This gives rise to two primary issues: first, the resulting schema redundantly represents the structure
multiple times, and second, users are required to provide repetitive responses to identical speculations,
which provides opportunity for inconsistencies in user input.

6.2. Sample 2: Earthquakes
The second dataset in this study comprises GeoJSON features representing earthquake locations from
the past 30 days, sourced from the United States Geological Survey. GeoJSON is a format specifically
designed for representing geographical locations in JSON. This dataset, initially presented as a GeoJSON
FeatureCollection, has been streamlined to exclusively include the individual Features arranged
within an array structure. One might realise that this will change the resulting structure.
  The proposed schema’s architecture will be compared against the official documentation provided by
the United States Geological Survey, as published on their website.

Notes & Comparisons
The resulting schema was of good quality, as it was able to detect all conditions accurately. All properties
were detected, and marked as required. Because the resulting samples only contained Features, the type
field was detected as an constant. In cases where data was missing, the samples provided a null value.
This resulted in the schema allowing both for these properties. Nonetheless, it is worth noting that
certain values were consistently featured in the data, and as such, the schema did not add the option for
null to allowed.
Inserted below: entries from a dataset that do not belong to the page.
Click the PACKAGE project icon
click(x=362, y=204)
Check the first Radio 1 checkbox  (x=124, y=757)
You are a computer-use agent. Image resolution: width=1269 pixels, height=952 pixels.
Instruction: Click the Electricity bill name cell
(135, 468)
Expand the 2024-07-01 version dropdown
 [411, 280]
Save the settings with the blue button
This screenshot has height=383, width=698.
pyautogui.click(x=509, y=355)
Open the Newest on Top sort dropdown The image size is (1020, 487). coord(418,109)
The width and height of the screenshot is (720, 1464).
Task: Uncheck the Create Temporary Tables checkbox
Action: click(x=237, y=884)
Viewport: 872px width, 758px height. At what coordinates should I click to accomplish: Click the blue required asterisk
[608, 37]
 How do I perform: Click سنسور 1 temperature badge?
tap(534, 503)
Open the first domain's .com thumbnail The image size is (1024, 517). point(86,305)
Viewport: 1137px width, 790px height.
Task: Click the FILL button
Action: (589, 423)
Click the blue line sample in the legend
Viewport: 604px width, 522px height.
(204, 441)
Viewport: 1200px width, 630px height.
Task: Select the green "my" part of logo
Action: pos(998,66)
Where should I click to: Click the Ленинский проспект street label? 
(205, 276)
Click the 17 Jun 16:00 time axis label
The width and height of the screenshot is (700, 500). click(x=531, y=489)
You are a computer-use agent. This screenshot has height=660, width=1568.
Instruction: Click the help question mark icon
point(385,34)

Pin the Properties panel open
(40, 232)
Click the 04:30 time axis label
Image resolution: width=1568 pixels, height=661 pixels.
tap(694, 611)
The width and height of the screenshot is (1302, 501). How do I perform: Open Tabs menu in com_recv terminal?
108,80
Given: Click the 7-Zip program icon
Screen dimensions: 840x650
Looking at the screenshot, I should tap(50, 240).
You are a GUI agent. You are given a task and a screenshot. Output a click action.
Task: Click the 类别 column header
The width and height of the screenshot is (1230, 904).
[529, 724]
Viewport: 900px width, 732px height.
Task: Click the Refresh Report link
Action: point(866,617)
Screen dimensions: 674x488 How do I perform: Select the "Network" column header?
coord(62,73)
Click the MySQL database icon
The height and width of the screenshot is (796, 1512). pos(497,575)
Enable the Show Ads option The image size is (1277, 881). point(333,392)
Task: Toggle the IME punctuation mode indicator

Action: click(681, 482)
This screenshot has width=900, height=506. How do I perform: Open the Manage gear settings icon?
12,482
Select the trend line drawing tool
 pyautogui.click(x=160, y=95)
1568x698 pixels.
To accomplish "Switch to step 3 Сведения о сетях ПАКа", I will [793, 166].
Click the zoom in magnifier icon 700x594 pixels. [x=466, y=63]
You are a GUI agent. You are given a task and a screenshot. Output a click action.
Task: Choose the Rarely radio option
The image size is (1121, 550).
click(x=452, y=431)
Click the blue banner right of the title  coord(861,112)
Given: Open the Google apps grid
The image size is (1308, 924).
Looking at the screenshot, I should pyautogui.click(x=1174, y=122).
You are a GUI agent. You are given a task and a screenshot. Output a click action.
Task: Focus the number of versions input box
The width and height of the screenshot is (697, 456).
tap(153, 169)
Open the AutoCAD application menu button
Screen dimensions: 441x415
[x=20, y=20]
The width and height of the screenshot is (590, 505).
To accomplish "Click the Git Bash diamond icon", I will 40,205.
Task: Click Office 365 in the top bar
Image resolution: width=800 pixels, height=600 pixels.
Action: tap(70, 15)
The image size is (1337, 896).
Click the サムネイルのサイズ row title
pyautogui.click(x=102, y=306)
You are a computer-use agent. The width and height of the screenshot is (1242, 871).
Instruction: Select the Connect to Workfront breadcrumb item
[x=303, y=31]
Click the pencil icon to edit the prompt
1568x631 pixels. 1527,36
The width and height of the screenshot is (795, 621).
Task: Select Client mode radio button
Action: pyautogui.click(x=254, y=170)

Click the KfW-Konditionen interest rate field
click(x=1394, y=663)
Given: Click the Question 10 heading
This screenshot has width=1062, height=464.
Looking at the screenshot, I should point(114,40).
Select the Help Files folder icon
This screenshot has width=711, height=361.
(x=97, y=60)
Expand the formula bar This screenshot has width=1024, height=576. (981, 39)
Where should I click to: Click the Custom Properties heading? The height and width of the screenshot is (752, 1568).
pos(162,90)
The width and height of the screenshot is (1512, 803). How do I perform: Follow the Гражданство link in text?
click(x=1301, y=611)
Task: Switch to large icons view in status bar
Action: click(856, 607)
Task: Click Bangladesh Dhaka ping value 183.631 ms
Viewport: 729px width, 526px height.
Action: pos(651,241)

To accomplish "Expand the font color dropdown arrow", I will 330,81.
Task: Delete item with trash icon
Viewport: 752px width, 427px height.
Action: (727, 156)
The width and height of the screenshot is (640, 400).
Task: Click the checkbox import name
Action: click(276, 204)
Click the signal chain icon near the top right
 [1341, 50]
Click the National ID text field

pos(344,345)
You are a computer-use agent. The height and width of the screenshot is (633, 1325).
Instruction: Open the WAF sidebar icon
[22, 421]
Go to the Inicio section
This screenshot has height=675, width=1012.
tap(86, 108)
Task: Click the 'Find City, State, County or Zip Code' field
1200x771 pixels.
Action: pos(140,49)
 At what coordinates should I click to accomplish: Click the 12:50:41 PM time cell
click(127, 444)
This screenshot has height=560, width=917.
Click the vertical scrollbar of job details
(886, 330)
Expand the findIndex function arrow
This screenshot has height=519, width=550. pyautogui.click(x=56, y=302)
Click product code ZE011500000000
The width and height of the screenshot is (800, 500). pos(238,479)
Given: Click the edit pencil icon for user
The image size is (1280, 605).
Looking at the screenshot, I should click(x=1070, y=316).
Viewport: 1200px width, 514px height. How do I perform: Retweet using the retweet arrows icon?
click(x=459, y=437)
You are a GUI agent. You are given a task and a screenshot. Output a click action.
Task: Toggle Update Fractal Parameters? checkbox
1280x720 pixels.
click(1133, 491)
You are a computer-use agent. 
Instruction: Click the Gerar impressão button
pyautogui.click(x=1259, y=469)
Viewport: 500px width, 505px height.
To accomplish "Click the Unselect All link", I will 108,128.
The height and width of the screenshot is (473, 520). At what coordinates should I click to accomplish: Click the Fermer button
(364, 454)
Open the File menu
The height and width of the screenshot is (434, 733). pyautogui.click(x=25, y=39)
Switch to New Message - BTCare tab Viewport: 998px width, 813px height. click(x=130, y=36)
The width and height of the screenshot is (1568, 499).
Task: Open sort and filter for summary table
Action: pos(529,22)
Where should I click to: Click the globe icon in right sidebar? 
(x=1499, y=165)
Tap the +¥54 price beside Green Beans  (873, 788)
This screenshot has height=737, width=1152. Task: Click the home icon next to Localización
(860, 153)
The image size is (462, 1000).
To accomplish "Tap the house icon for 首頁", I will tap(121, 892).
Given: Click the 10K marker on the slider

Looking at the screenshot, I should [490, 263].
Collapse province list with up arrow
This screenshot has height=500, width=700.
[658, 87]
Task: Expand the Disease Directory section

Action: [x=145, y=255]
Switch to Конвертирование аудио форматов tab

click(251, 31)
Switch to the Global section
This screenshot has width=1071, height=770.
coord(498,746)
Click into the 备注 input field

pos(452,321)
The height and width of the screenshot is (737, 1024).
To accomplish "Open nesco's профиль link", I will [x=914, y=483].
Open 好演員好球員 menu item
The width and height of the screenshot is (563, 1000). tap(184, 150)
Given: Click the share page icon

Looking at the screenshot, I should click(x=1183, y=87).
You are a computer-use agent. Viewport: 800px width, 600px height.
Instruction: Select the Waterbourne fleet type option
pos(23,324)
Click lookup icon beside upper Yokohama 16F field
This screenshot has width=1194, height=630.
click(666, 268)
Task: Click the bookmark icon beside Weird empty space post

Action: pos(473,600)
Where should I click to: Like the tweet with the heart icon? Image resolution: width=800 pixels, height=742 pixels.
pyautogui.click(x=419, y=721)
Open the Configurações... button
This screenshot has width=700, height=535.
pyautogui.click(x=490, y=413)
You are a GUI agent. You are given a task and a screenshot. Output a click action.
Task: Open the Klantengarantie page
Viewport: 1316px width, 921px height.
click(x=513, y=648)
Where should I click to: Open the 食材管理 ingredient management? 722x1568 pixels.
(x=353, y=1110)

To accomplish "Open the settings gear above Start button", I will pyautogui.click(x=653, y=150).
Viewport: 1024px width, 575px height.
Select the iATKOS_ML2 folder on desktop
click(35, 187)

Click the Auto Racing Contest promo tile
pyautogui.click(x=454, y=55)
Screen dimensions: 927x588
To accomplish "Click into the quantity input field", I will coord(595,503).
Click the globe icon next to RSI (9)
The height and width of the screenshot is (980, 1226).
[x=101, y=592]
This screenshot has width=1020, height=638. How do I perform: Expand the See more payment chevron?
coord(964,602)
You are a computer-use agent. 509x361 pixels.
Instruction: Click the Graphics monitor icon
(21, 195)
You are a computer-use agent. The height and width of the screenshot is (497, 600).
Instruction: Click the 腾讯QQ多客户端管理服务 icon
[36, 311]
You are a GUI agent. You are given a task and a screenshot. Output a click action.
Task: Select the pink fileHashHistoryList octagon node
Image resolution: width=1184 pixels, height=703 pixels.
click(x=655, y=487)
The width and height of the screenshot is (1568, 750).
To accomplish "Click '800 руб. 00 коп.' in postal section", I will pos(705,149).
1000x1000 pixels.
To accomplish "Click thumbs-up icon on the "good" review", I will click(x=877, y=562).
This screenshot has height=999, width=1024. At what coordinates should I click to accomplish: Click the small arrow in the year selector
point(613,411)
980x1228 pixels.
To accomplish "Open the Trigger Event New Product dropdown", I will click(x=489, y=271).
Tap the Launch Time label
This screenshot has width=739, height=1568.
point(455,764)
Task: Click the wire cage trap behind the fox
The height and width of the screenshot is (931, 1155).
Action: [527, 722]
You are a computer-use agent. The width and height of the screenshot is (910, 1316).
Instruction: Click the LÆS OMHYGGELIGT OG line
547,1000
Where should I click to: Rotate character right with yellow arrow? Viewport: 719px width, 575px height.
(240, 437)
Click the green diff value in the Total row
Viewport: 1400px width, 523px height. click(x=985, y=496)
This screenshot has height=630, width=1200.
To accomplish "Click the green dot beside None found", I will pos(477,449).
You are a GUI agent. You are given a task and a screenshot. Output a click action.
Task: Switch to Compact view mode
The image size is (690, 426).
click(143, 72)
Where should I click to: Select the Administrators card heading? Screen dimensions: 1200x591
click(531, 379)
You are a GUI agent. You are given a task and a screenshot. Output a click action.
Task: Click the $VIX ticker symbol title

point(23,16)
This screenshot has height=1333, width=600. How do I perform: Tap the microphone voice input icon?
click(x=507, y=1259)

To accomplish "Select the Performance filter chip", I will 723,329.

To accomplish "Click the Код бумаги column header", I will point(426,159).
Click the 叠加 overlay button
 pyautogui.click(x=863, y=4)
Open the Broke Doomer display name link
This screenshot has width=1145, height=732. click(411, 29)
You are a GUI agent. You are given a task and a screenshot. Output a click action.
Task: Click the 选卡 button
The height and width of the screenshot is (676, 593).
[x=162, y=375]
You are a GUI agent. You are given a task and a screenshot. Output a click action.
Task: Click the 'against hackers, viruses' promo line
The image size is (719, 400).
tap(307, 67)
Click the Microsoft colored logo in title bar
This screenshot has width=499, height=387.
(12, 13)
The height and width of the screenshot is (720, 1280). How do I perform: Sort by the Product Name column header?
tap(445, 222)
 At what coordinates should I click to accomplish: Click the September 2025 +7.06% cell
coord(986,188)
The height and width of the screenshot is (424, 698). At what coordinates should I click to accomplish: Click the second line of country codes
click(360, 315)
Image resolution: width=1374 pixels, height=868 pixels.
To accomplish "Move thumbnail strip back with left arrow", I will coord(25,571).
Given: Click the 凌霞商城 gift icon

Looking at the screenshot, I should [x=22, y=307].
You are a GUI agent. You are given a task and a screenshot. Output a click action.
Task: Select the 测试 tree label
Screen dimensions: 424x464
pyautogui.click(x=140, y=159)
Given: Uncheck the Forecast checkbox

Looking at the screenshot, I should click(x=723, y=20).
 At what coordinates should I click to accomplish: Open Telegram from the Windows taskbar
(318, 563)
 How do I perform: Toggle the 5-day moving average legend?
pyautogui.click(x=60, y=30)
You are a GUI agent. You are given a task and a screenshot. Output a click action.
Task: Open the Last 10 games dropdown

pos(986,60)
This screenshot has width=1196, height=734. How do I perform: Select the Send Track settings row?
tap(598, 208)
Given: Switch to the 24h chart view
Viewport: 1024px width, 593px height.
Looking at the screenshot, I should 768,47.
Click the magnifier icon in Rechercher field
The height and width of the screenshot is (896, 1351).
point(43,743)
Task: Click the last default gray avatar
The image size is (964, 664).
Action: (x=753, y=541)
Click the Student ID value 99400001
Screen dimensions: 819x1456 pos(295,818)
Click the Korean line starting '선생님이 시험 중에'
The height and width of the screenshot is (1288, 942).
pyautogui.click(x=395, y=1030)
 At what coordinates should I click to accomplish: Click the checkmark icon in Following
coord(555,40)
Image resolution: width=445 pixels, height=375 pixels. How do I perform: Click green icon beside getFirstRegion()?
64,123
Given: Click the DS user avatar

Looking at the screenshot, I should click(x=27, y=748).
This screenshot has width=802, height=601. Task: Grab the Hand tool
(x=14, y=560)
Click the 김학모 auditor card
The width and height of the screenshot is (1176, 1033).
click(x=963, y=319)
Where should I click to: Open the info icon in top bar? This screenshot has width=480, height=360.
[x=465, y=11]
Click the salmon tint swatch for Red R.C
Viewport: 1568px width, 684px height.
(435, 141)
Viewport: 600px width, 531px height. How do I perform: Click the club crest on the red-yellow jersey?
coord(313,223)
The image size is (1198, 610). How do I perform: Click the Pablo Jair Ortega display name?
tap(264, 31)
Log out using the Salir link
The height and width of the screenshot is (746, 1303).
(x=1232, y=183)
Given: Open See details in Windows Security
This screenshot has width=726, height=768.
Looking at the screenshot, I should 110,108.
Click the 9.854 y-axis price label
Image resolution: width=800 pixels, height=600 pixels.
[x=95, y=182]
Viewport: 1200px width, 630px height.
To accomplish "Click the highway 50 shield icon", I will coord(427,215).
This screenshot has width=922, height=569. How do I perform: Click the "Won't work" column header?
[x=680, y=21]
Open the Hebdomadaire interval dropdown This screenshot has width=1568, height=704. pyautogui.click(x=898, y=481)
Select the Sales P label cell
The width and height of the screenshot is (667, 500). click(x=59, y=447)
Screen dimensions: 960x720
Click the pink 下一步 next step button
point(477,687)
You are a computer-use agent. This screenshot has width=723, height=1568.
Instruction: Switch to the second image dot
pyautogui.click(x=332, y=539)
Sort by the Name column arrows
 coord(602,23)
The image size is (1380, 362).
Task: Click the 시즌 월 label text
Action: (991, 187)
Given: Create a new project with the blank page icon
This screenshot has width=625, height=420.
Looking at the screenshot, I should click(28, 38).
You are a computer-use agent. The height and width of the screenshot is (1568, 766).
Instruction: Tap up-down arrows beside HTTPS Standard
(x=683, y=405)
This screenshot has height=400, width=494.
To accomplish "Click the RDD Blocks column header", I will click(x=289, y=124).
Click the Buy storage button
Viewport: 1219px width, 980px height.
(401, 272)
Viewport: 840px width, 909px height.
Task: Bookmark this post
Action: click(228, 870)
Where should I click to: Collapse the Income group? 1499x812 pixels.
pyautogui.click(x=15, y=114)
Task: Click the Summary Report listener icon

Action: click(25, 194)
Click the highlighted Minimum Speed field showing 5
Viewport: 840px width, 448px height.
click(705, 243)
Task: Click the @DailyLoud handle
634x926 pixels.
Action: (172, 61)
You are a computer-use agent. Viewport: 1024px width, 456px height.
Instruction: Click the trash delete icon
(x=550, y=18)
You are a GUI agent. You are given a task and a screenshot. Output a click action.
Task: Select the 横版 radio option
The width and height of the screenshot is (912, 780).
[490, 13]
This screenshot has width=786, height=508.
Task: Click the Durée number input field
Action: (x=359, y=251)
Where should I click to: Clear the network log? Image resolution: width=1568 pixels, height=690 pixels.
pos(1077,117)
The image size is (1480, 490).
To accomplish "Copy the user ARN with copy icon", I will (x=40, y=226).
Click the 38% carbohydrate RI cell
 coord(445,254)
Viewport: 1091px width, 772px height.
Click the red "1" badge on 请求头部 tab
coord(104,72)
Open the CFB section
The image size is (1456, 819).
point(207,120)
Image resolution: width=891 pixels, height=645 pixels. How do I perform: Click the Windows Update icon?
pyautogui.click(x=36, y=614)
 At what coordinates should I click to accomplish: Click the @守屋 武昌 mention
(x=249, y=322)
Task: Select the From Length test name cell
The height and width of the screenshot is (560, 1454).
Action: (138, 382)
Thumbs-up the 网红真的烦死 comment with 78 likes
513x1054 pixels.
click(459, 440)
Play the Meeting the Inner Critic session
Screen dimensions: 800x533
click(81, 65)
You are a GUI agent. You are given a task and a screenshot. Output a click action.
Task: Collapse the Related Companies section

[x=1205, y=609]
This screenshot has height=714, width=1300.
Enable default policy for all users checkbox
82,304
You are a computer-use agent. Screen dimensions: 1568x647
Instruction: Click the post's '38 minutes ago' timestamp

It is unclear from the documentation which values are or are not allowed to be null.
   Delving into the specifics of the properties, we encounter noteworthy detection for enums:

    • The status property astutely discerns whether an event has undergone human review, signifying
      this via the automatic or reviewed options. Notably, the deleted alternative, while mentioned
      in documentation, is understandably absent from the samples (and thus also the resulting schema).
    • The alert property informs the alert level according to the PAGER earthquake impact scale, and
      was detected as an enumeration of green, yellow, and orange. The absence of the red sample
      came from the apparent lack of red cases within the last 30 days in the sample data — perhaps a
      fortunate twist of fate.
    • The tsunami property, denoting whether an event occurred in an oceanic region, was correctly
      identified as an enumeration of either 1 or 0. It raises the question of why a boolean data type
      was not employed for this purpose. Possibly, it was the result of how booleans are stored in their
      database.
    • The type property, categorising the seismic event, was detected as an enumeration of earthquake,
      quarry blast, explosion, ice quake, and other event. However, the official documenta-
      tion does not specify this property as an enumeration. This detection leaves us uncertain whether
      this detection should be interpreted as a positive or negative result, as other event implies
      that the given options would suffice as an enum type.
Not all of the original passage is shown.